Thought-Provoking Film Explores ‘A History of the World According to Getty Images’

Embed from Getty Images

Getty Images is a giant in the world of photography, another venture by Getty family members of oil money and museum fame. The internet database harbors millions upon millions of images and film clips, from stock photography for advertisers to iconic historic footage. The archives—which offer some free embeds as well as pricey subscription plans—hold photos of the first blows to the Berlin Wall, the Moon landing, and film of early airplane attempts. Filmmaker Richard Misek has created his 2022 work A History of the World According to Getty Images from film and images held behind Getty Image's paywalls. This 18-minute-long film is, in Misek's words, a “documentary about property, profit, and power.”

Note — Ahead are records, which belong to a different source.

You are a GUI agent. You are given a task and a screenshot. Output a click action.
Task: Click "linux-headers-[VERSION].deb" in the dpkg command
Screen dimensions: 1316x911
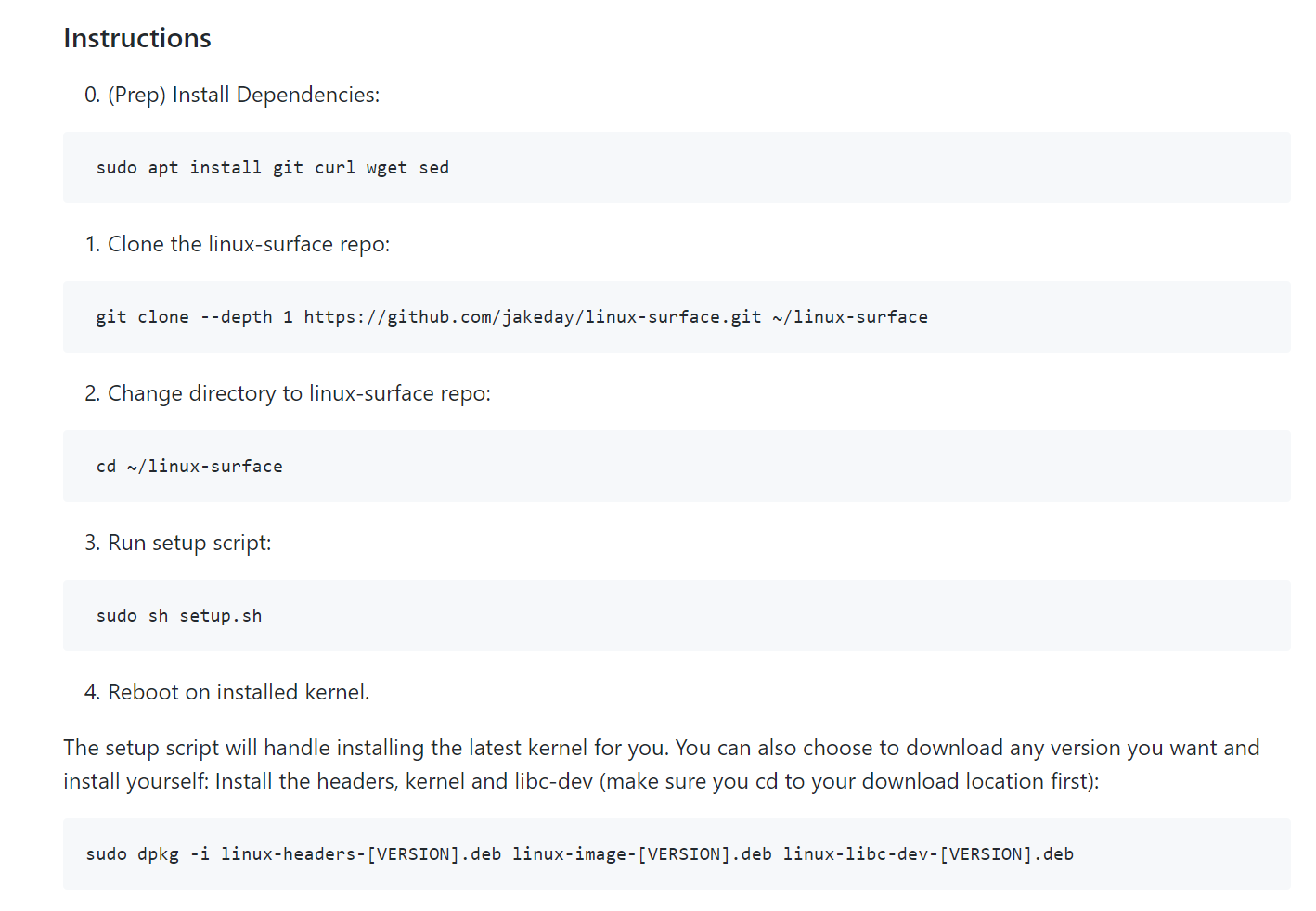(360, 854)
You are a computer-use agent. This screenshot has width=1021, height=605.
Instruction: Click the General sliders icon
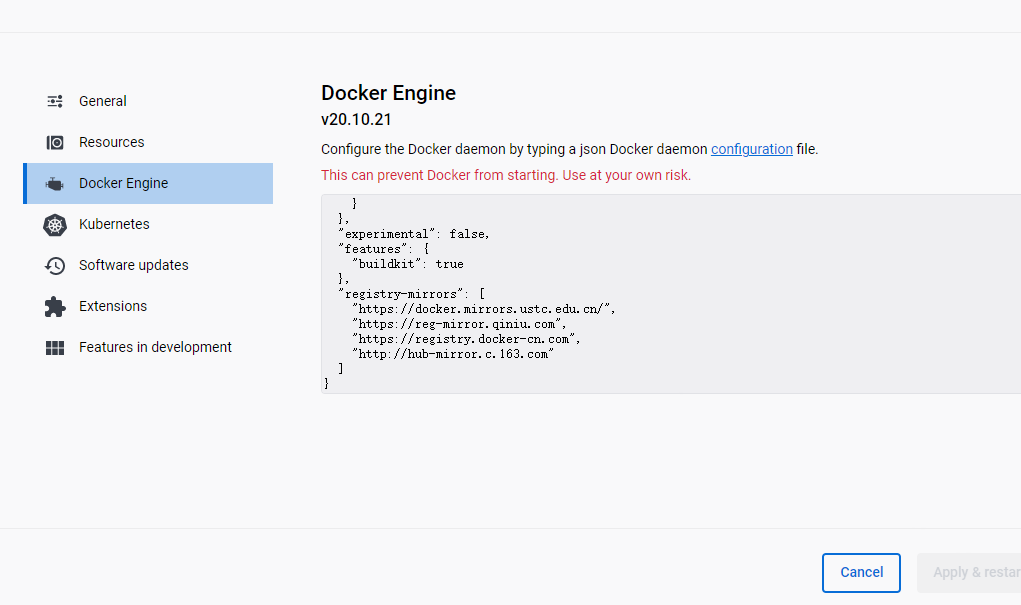tap(55, 101)
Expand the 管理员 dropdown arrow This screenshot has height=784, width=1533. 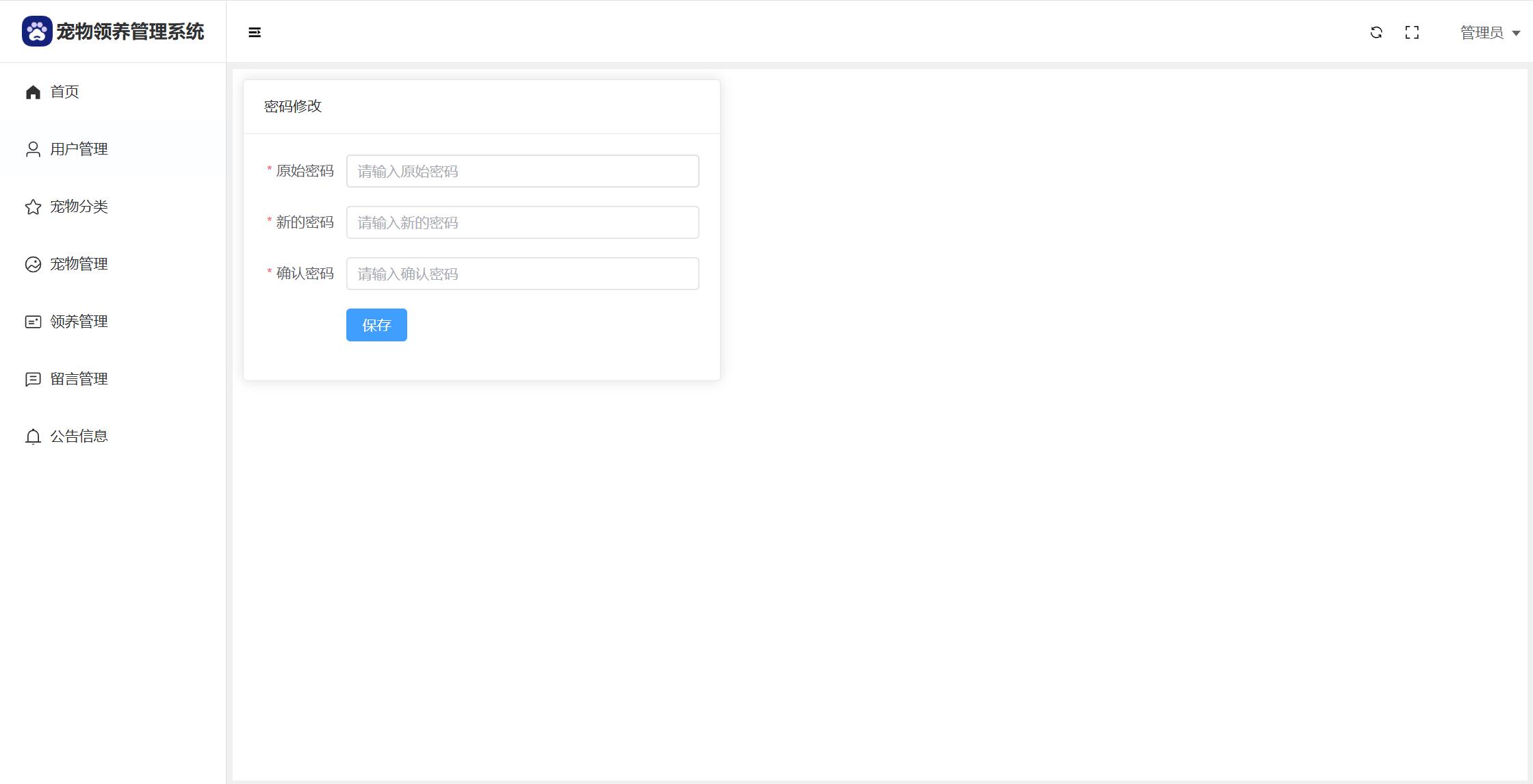pyautogui.click(x=1516, y=33)
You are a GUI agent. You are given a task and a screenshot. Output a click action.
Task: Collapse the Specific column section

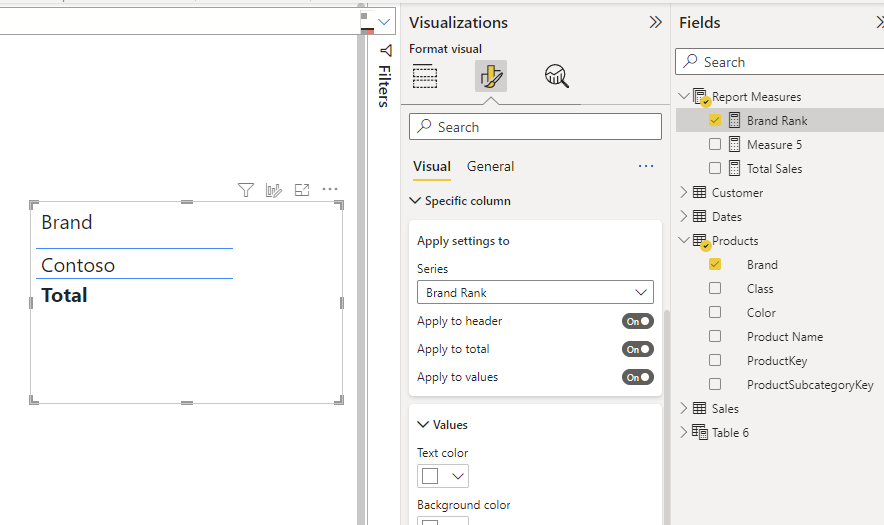point(416,201)
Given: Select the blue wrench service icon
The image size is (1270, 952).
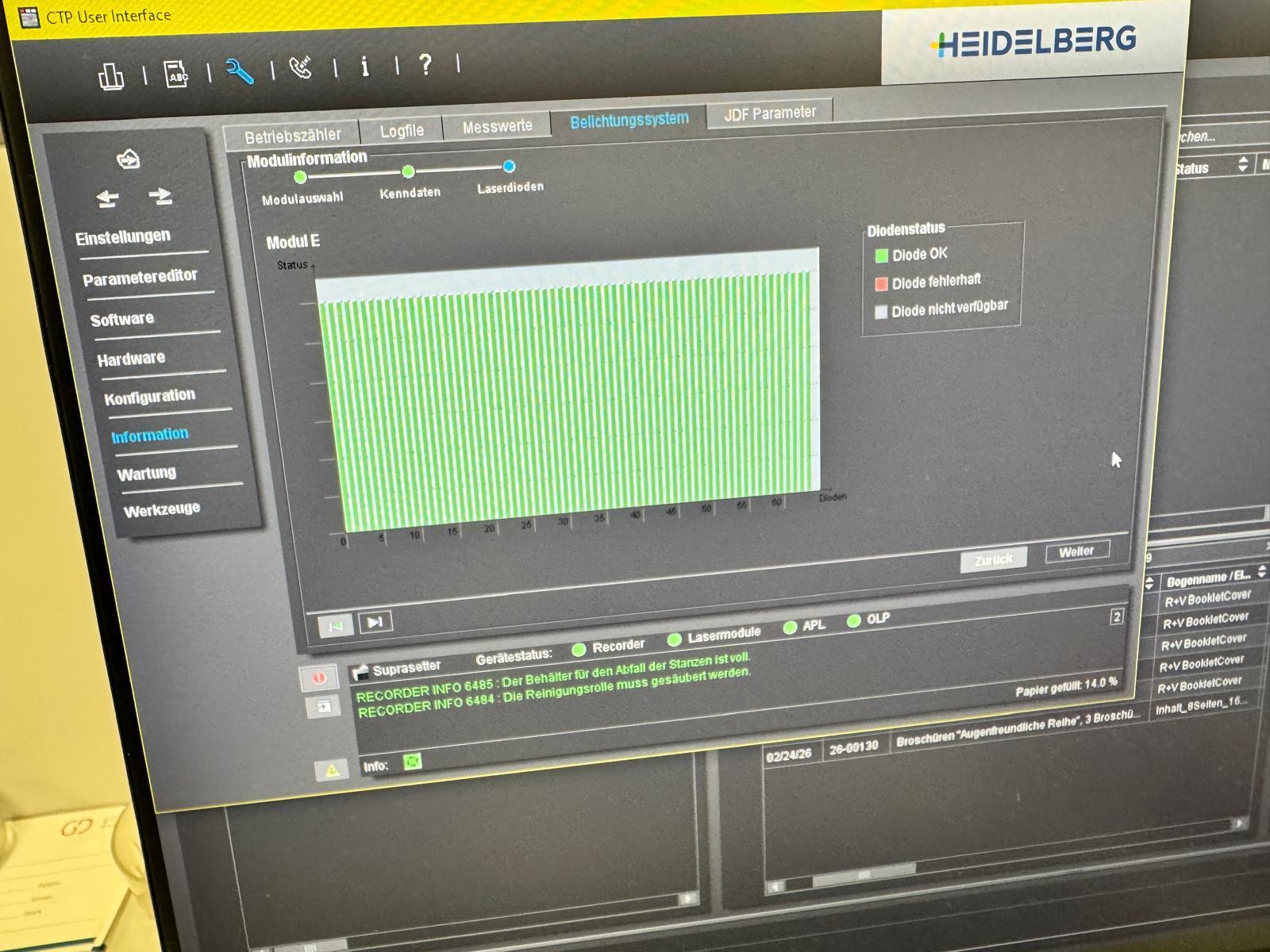Looking at the screenshot, I should coord(239,71).
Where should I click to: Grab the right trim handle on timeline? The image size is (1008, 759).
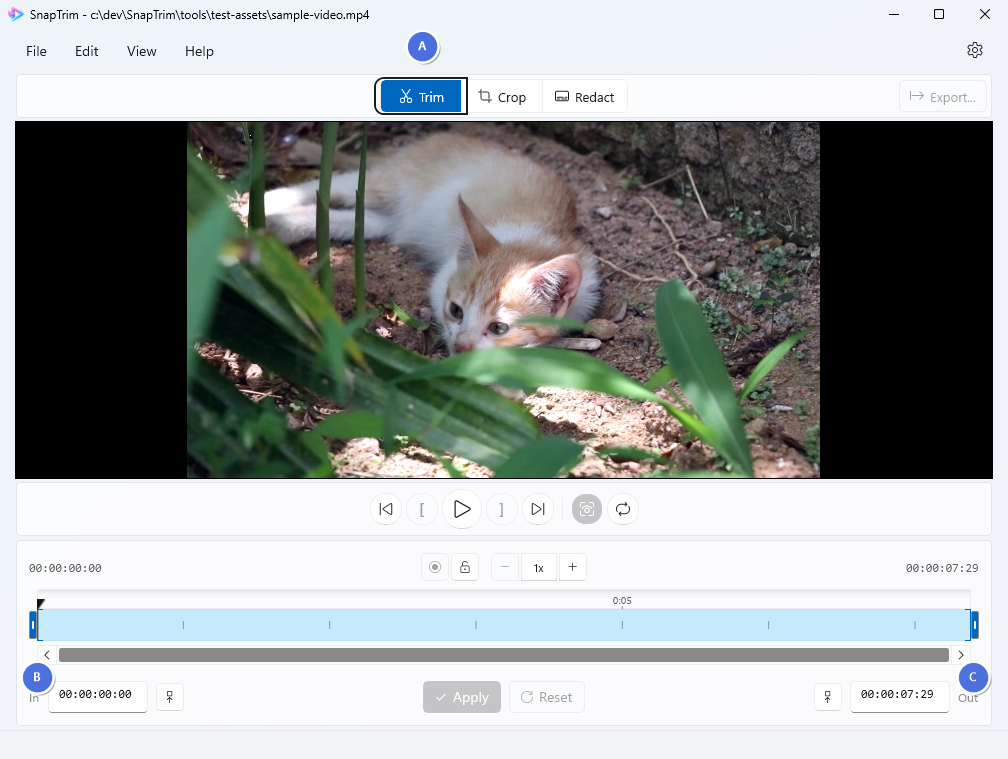(974, 625)
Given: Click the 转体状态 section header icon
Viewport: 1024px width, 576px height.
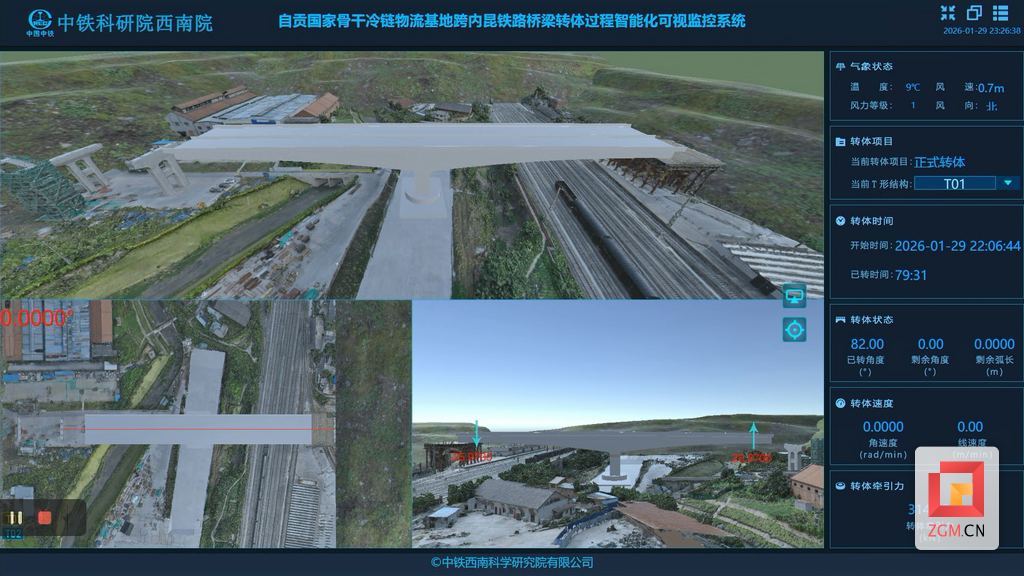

The film begins with a shot of a turn-of-the-century street teeming with horses and carriages. Later, tanks roll through Tiananmen Square confronting a lone man. In black and white, the Hindenburg crashes in New Jersey. A nuclear bomb explodes, icebergs crash into the ocean, and astronauts plant a flag on the Moon. Vietnamese citizens stare up at passing American military who film them from on high. These moments of the 20th century are not presented in chronological order, but rather as a hodgepodge of collective memory.

“The film explores how image banks including Getty gain control over, and then restrict access to, archive images—even when these images are legally in the public domain,” Misek writes on his website. Although many images “owned” by Getty can be found in the public archives of the Library of Congress, the expensive gatekeeping of public history and memory is a point of contention. In 2016, photographer Carol M. Highsmith sued Getty Images when they sent her a bill for using her own images which were previously dedicated to the public domain by donation to the Library of Congress. If everyone owns an image, how can one sell it?

Misek is “reflecting on archive images' own histories as commodities and on their exploitation as ‘intellectual property.’” He is interested in returning these recollections to the people, in part by using his legally obtained footage to create this film. The film will be available in the public domain for download and remixing as “liberated” images. His work also explores legacies of colonialism, gender, and oppression. It asks questions. Who is filming who? How can film be an expression of power? In both its internal and external critique, A History of the World According to Getty Images pushes back on commercialization and whitewashing of history and memory.

A History of the World According to Getty Images is a film that explores profiting off public history. It questions who controls the camera and the narrative.

h/t: []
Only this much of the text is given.